> [Questions on the material]:
• 1. In the comments about frog gigging, why was the planned gigging outing a month or two earlier called off?
• 2. In the frog gigging comments, switch "Boyfriend" to "Husband" and write out the text from "It does sound" up to and including "properly. Stay tuned...".

> [Supplied passage]:
===

Frog gigging at the crazy house. That is interesting.
I have a confession. I didn't even know what frog gigging was until a few years ago, when it was mentioned in a song.
It does sound interesting though. And to have it occurring inside the lines of a mental institution is even better.
I have not been frog gigging yet. I haven't even eaten frog legs!
Boyfriend and I were supposed to go gigging a month or two ago, but our gigging partner canceled. I'm sure we'll reschedule - we'll try anything.
What a great story. Obviously writing talent runs in the family.
Never have tried frog gigging and probably never will. Not to big on slimy things generally.
I love your uncle's blog! It's hilarious, but it's also completely "real".
Speaking of real, and surreal, I'm looking forward to the labor-day write-up.
So am I - it's going to be quite a story. But I have some work to do before I can tell it properly. Stay tuned...
I'm heading there now - I mean that is just too good a story to pass up!
Oh man - too funny! I'm not sure I could climb over inward turned barbed wire - that must have been quite a trick!
I think I was born AFTER that, so I'm pretty sure nothing important was damaged in the process. :-)
I loved your uncle's story! It sounds like something one of my uncles (or my father) would have done!
Lori
http://journals.aol.com/helmswondermom/DustyPages/
Hilarious! We did some prison fishing ourselves this spring:
http://rivermud.blogspot.com/2008/05/fishing-99-to-life-at-foothills-prison.html
It's great to find unexpected places where people would prefer not to visit!
While it isn't quite the same, this reminds me of having my galfriend, Miss Lil (in her mid 50s at the time) and a fellow hunter and lawyer friend, Tom L. (in his 70s and both of them easily passing for 20 years younger) joining me on a midnight foray in downtown Portland, Oregon walking along under some of the city's freeway onramps and offramps, netting Pigeons to use for training Bird Hunting dogs!
What a site we were as the midnight bar scene revellers passing by and bums that slept under these overpasses gawked at us carrying this huge Salmon Net with 18' handle, a powerful Spotlight, and Lil and Tom teaming up to carrying the poultry cage.
Even the cops cruised by several times, uncertain of what we were up to or whether it looked legal to them! I don't think they figured it out.
I've gigged Bullfrogs, but never by sneaking into any sort of institution. But I can certainly appreciate what that experience must have been like.

===

> [Information supplied]:
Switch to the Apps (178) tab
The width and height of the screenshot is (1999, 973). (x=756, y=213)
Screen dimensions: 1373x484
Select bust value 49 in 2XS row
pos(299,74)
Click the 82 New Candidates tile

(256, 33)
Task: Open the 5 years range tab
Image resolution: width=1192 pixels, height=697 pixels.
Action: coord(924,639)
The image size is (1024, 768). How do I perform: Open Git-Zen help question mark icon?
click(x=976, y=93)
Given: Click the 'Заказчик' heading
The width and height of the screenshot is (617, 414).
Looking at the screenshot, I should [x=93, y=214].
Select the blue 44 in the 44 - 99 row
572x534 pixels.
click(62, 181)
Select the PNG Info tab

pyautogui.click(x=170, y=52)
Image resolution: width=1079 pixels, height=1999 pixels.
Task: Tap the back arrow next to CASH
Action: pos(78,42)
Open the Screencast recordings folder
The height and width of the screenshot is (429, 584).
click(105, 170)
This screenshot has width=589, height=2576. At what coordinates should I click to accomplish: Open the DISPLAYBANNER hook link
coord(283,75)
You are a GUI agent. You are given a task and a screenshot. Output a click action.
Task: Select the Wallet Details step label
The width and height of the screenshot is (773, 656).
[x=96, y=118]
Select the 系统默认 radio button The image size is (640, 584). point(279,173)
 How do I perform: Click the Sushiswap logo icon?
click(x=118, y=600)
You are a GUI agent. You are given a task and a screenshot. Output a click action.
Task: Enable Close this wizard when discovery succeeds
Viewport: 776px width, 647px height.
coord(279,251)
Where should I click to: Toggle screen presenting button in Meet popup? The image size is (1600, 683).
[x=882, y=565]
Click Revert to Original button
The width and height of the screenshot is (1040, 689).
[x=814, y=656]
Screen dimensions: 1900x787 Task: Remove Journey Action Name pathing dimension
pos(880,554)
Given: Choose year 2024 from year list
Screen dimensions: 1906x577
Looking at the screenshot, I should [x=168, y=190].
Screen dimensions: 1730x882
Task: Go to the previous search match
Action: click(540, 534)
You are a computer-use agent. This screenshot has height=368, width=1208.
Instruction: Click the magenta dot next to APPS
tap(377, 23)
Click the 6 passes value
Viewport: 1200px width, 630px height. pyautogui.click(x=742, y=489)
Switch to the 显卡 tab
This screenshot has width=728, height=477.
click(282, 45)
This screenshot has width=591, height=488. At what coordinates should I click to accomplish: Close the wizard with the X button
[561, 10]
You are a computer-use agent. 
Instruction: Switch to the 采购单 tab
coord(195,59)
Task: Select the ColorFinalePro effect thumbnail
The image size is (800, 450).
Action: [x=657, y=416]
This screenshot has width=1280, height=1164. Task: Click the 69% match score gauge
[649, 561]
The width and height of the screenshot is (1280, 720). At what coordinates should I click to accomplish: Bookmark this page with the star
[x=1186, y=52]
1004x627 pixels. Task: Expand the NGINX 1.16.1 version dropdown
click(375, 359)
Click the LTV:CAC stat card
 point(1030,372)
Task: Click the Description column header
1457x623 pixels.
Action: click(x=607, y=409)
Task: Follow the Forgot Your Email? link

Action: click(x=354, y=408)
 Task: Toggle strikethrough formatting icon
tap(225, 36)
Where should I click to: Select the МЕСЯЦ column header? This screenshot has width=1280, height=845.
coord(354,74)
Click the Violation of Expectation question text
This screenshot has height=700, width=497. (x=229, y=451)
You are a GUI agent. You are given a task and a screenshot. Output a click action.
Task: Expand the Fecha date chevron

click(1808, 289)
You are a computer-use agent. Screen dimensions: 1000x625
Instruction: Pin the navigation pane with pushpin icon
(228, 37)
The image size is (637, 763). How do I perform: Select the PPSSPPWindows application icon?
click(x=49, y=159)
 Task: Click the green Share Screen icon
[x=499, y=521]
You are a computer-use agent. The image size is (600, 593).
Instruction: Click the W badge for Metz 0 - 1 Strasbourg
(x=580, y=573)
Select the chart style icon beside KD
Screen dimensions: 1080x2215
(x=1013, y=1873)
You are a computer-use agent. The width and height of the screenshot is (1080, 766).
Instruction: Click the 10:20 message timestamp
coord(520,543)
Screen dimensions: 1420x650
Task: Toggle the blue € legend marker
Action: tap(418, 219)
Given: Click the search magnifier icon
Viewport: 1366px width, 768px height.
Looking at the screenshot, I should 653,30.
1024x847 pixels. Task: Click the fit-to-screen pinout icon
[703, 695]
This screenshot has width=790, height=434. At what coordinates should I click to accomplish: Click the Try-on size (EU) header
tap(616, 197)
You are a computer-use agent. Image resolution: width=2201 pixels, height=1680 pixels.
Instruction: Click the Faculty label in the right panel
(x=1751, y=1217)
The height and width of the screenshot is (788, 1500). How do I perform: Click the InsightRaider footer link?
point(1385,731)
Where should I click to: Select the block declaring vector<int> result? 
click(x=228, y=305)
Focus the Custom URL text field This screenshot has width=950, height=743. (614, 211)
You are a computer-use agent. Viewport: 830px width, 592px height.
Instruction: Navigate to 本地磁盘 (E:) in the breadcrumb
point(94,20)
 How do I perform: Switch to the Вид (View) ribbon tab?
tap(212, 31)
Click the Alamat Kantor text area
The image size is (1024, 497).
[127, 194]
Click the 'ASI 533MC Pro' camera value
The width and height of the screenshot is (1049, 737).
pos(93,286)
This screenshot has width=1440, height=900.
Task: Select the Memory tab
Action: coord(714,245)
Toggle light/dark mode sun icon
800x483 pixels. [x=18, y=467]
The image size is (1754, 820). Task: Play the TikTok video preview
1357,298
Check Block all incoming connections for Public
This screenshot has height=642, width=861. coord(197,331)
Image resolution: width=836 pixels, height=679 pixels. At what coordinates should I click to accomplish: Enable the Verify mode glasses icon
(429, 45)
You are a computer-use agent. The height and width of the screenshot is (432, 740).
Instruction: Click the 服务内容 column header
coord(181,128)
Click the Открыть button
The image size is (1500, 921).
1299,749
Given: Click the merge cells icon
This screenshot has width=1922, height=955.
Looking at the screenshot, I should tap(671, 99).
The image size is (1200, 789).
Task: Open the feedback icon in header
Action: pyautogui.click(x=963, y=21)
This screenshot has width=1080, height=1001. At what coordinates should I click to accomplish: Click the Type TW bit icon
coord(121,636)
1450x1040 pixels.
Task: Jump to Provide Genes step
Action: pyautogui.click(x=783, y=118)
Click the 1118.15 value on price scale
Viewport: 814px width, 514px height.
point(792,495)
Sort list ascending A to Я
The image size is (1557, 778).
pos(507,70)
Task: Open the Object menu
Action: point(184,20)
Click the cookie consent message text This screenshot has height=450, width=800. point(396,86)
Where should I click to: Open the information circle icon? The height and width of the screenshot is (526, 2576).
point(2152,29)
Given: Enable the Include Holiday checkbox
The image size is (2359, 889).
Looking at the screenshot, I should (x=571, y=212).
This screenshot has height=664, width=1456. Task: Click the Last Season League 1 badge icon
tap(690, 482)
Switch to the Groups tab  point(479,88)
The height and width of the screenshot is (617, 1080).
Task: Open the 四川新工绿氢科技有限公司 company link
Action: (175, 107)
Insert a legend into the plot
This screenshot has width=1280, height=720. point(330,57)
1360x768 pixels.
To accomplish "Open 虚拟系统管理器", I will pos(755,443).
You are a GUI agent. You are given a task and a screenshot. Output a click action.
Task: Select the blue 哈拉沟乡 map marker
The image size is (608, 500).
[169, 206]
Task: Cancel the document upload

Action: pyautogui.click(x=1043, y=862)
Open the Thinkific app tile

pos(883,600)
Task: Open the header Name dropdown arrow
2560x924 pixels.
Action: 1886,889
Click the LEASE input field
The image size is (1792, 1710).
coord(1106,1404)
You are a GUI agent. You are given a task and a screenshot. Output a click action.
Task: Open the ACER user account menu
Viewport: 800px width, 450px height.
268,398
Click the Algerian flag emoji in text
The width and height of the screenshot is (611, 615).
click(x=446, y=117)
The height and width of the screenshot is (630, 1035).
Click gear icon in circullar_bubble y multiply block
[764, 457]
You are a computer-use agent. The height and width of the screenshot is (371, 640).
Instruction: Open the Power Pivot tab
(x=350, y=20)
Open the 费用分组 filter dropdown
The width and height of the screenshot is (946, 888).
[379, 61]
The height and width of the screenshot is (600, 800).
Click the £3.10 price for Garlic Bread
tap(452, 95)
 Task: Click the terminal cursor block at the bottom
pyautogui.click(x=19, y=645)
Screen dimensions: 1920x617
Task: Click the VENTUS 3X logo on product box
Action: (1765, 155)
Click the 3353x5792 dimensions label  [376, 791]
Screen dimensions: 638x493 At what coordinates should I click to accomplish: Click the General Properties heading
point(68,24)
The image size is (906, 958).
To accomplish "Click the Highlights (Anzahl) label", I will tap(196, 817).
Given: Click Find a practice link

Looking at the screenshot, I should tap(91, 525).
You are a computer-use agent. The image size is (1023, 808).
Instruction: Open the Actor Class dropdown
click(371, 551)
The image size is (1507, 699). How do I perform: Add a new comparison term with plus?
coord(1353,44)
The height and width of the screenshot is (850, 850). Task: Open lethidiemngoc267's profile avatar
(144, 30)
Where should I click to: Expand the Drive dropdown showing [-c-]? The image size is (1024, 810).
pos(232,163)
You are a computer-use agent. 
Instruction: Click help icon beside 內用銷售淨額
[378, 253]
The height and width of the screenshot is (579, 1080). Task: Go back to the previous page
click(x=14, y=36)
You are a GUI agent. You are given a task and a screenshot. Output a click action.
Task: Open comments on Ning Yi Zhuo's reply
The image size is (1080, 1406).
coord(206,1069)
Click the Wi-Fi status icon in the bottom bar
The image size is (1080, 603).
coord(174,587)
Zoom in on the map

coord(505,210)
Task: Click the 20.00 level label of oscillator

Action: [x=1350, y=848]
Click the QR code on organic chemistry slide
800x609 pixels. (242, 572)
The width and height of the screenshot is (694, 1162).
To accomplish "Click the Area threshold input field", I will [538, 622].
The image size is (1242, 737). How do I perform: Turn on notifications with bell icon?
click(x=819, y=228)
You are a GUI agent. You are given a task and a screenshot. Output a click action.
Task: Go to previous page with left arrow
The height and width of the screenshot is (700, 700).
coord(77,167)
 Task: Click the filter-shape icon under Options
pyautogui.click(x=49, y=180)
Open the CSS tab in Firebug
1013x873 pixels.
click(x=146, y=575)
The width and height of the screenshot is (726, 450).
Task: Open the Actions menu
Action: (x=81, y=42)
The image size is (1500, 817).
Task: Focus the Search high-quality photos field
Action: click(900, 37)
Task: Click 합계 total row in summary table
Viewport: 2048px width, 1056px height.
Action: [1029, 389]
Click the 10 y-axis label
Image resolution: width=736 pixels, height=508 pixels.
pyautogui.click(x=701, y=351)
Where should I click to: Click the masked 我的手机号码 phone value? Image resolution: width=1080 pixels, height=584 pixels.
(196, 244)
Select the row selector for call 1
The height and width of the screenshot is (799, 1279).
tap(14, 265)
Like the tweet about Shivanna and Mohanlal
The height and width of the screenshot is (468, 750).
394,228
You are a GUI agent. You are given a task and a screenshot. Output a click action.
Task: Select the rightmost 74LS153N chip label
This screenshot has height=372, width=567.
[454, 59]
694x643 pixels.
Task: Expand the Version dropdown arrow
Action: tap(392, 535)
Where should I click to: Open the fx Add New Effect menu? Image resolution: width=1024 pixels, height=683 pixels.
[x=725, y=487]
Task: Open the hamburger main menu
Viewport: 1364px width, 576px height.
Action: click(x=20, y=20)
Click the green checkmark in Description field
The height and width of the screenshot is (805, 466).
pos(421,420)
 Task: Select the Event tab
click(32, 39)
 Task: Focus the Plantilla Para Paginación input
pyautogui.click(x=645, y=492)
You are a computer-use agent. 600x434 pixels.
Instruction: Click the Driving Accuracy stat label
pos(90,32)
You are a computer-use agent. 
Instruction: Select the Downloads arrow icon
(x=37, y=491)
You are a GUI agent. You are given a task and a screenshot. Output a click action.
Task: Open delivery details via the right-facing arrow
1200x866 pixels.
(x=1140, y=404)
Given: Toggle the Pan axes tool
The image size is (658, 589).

===

> [Solutions to the tasks]:
• 1. Their gigging partner canceled.

• 2.
It does sound interesting though. And to have it occurring inside the lines of a mental institution is even better.
I have not been frog gigging yet. I haven't even eaten frog legs!
Husband and I were supposed to go gigging a month or two ago, but our gigging partner canceled. I'm sure we'll reschedule - we'll try anything.
What a great story. Obviously writing talent runs in the family.
Never have tried frog gigging and probably never will. Not to big on slimy things generally.
I love your uncle's blog! It's hilarious, but it's also completely "real".
Speaking of real, and surreal, I'm looking forward to the labor-day write-up.
So am I - it's going to be quite a story. But I have some work to do before I can tell it properly. Stay tuned...